In full and unaltered, output the records below.
START PROVIDED ENTRIES
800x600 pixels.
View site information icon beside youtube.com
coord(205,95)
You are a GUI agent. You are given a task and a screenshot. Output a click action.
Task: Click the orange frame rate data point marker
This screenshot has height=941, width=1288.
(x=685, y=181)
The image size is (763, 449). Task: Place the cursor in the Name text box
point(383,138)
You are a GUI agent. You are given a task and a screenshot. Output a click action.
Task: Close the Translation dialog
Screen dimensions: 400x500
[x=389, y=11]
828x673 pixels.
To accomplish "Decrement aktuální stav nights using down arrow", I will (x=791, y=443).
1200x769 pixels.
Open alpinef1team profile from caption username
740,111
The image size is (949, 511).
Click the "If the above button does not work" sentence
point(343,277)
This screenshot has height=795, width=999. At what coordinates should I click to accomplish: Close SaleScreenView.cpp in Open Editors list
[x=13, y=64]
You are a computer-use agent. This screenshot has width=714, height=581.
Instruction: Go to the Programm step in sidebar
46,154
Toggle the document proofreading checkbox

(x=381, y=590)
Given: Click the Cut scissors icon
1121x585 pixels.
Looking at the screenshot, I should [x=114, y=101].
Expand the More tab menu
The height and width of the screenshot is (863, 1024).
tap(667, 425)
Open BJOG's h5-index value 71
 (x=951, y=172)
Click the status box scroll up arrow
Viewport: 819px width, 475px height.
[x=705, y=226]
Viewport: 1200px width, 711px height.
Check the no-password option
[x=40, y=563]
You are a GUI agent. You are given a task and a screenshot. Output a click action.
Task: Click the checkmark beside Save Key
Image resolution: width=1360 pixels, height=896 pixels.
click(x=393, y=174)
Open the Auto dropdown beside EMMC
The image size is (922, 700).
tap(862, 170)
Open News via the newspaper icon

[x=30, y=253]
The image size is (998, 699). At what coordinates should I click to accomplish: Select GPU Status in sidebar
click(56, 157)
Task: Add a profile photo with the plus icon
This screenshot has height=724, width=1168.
END PROVIDED ENTRIES
SOLUTION FOR THIS EXERCISE:
800x600 pixels.
View site information icon beside youtube.com
coord(205,95)
You are a GUI agent. You are given a task and a screenshot. Output a click action.
Task: Click the orange frame rate data point marker
This screenshot has height=941, width=1288.
(x=685, y=181)
The image size is (763, 449). Task: Place the cursor in the Name text box
point(383,138)
You are a GUI agent. You are given a task and a screenshot. Output a click action.
Task: Close the Translation dialog
Screen dimensions: 400x500
[x=389, y=11]
828x673 pixels.
To accomplish "Decrement aktuální stav nights using down arrow", I will (x=791, y=443).
1200x769 pixels.
Open alpinef1team profile from caption username
740,111
The image size is (949, 511).
Click the "If the above button does not work" sentence
point(343,277)
This screenshot has height=795, width=999. At what coordinates should I click to accomplish: Close SaleScreenView.cpp in Open Editors list
[x=13, y=64]
You are a computer-use agent. This screenshot has width=714, height=581.
Instruction: Go to the Programm step in sidebar
46,154
Toggle the document proofreading checkbox

(x=381, y=590)
Given: Click the Cut scissors icon
1121x585 pixels.
Looking at the screenshot, I should [x=114, y=101].
Expand the More tab menu
The height and width of the screenshot is (863, 1024).
tap(667, 425)
Open BJOG's h5-index value 71
 (x=951, y=172)
Click the status box scroll up arrow
Viewport: 819px width, 475px height.
[x=705, y=226]
Viewport: 1200px width, 711px height.
Check the no-password option
[x=40, y=563]
You are a GUI agent. You are given a task and a screenshot. Output a click action.
Task: Click the checkmark beside Save Key
Image resolution: width=1360 pixels, height=896 pixels.
click(x=393, y=174)
Open the Auto dropdown beside EMMC
The image size is (922, 700).
tap(862, 170)
Open News via the newspaper icon

[x=30, y=253]
The image size is (998, 699). At what coordinates should I click to accomplish: Select GPU Status in sidebar
click(56, 157)
Task: Add a profile photo with the plus icon
This screenshot has height=724, width=1168.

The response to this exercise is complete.